The Salishan Sturgeon Nose canoe came as a research vessel to inform Northern Sqilxw of our connection to place in Secewepemc, Syilx, Sinixt territories as reflected in the genealogy of myself and other OKIB band members. To wake up our memories of our deep connections to bark canoes. With the exception of few old ethographies, the use of bark canoes has all been lost to my community. Instead we inherited generations of loggers – my family included.
For me, this anthropomorphic canoe falls into a theme of captikwl – animal story driven experiences that can be used as tools to transmit beliefs and values through storytelling. How do we introduce a Salishan Sturgeon Nose Canoe to new waters? This question has presented itself to me as being metaphors for visitor protocol. It is from these beginnings that Shawn’s recovery practice has enabled new thought processes to occur to be observed through an Indigenous performance theory lens, to experience dimensional awareness and feel a time warp between the then and now.
– Mariel Belanger
Sqilxw Woman, not canoe specialist – canoe performance artist
Shawn Brigman Ph.D., is the Owner of Salishan Art and Architecture,and makes the Salishan Sturgeon Nose Canoes.
Shawn is an enrolled member of the Spokane Tribe of Indians and descendant of regional Salish bands (San Poil, Arrow Lakes, Colville, and Shuswap).

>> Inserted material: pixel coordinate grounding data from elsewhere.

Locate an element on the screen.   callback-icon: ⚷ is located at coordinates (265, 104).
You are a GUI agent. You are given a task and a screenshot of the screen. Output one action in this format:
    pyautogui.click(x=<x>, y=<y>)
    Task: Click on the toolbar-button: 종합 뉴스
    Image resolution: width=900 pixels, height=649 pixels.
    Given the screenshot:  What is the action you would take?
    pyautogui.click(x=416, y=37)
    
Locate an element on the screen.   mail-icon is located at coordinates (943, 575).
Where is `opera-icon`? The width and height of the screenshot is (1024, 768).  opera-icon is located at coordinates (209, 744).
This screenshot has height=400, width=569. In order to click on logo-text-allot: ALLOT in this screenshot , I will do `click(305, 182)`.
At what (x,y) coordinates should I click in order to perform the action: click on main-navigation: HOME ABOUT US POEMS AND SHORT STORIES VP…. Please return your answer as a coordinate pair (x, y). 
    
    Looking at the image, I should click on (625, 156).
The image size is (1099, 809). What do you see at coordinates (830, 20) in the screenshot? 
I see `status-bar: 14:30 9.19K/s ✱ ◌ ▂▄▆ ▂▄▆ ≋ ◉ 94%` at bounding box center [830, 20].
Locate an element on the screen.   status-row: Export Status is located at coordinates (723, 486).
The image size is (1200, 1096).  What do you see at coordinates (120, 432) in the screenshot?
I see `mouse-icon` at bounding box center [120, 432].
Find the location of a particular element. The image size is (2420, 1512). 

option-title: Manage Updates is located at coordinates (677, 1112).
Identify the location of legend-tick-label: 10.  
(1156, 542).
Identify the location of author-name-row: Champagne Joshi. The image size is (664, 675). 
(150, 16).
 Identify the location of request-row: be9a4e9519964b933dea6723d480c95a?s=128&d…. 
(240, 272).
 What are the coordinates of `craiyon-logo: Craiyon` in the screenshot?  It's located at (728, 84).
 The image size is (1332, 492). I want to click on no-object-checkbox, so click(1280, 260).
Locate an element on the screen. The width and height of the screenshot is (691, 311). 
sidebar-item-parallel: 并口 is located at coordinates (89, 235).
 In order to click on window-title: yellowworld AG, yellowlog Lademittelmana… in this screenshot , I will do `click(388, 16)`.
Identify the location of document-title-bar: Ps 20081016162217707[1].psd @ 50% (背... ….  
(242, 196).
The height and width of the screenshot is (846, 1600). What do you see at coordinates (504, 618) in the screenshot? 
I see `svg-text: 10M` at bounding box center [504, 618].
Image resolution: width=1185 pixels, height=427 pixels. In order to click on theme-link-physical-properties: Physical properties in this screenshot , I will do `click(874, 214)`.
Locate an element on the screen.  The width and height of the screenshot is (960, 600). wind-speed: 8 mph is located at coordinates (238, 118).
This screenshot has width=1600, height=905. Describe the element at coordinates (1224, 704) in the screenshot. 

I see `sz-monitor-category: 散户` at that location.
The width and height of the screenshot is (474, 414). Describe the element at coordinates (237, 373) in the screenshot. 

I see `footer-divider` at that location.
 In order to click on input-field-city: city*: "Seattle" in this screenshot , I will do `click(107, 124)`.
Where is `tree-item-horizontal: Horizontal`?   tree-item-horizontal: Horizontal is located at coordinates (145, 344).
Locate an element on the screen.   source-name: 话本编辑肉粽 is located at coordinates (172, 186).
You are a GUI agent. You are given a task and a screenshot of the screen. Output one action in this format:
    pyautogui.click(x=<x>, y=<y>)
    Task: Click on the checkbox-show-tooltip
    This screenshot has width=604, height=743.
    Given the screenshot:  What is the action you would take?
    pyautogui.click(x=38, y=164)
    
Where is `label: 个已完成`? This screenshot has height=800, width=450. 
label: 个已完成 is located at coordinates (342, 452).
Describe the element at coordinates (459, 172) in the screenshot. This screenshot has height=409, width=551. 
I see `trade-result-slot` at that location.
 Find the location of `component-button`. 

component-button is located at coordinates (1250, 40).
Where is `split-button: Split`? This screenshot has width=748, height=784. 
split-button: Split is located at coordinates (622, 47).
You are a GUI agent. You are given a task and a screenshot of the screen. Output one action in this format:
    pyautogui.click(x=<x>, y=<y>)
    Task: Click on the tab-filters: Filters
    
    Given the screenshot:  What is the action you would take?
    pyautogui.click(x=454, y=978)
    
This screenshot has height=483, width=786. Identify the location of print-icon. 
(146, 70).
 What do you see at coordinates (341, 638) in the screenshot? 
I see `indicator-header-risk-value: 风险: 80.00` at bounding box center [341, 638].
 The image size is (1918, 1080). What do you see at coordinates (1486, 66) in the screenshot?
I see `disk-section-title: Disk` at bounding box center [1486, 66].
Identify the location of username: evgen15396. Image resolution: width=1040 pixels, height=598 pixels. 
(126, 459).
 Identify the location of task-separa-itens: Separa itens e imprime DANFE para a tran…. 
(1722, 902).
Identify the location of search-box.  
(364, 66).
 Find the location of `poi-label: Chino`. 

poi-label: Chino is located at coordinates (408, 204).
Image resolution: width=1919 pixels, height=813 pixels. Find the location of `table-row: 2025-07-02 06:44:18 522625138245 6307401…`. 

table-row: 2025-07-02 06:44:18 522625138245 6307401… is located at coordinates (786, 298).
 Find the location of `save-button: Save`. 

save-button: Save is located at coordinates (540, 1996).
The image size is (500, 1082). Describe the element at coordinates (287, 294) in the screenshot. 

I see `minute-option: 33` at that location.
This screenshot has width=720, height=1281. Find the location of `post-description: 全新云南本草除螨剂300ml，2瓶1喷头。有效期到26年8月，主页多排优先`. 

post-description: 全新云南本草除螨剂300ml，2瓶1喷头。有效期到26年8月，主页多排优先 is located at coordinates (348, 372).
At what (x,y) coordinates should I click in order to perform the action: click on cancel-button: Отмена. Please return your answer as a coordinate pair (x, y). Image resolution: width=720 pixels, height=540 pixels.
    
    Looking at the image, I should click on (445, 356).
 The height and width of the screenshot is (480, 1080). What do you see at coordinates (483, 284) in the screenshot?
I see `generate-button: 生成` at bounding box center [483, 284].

As a traditional artisan for 11+ years, Shawn has continuously been involved in a diverse array of high caliber cultural recovery projects dating back to 2005. During this time he worked on project based ancestral recovery efforts in Eastern Washington State, North Idaho, and British Columbia, exploring and transforming the way people read Plateau architectural space by celebrating the physical revival of ancestral Plateau architectural heritage.
This involves working with communities to connect to sources of indigenous knowledge, often taking them out to ancestral lands to explore and gather materialities for ancestral structures like tule mat lodges, pit houses, and most recently sturgeon nose canoes.
Sturgeon nose canoe shapes, construction techniques, and other characteristics are generated from centuries old local patterns. Although there is diversity within the styles of northern Plateau sturgeon nose canoes, the principles of construction are the same and often the styles overlap with only subtle differences.